GNU/Linux and *BSD have a wide range of compression algorithms available for file archiving purposes. There's gzip, bzip2, xz, lzip, lzma, lzop and less free tools like rar, zip, arc to choose from. Knowing which one to use can be so confusing. Here's an attempt to give you an idea how the various choices compare.

Introduction[edit]

Most file archiving and compression on GNU/Linux and BSD is done with the tar utility.
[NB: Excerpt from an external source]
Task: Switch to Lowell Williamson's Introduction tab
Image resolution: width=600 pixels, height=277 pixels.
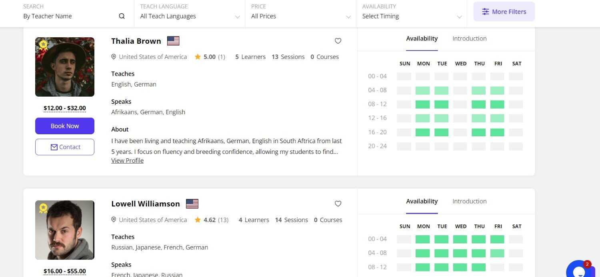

Its name is short for tape archiver, which is why every tar command you will use ever has to include the f flag to tell it that you will be working on files and not an ancient tape device (note that modern tape devices do exist for server back up purposes, but you will still need the f flag for them because they're now regular block devices in /dev). Creating a compressed file with tar is typically done by running tar create f and a compression algorithms flag followed by files and/or directories. The standard compression flags are:

Short Option	Long Option	Algorithm
`z`	`--gzip`	gzip
`j`	`--bzip2`	bzip2
`J`	`--xz`	xz
`Z`	`--compress`	LZA (compress)
	`--lzip`	lzip
	`--lzma`	lzma
	`--zstd`	zstd

These are not your only options, there's more. tar accepts -I to invoke any third party compression utility.

Short Option	Algorithm
`-Iplzip`	Parallel lzip
`-Ipigz`	Parallel gzip
`-Ipxz`	Parallel XZ (LZMA)
The above arguments will only work if you actually have `plzip` and `pigz` installed. Also note that you will have to have `c` or `x` before and `-f` after `-I` when you use `-I`. Example: `tar c -I"pigz -9" -f archive.tar.gz folder/`

So which should you use? It depends on the level of compression you want and speed you desire. You may have to pick just one of the two. Speed will depend widely on what binary you use for the compression algorithm you pick. As you will see below: There is a huge difference between using the standard bzip2 binary most (all?) distributions use by default and parallel pbzip2 which can into multi-core computing.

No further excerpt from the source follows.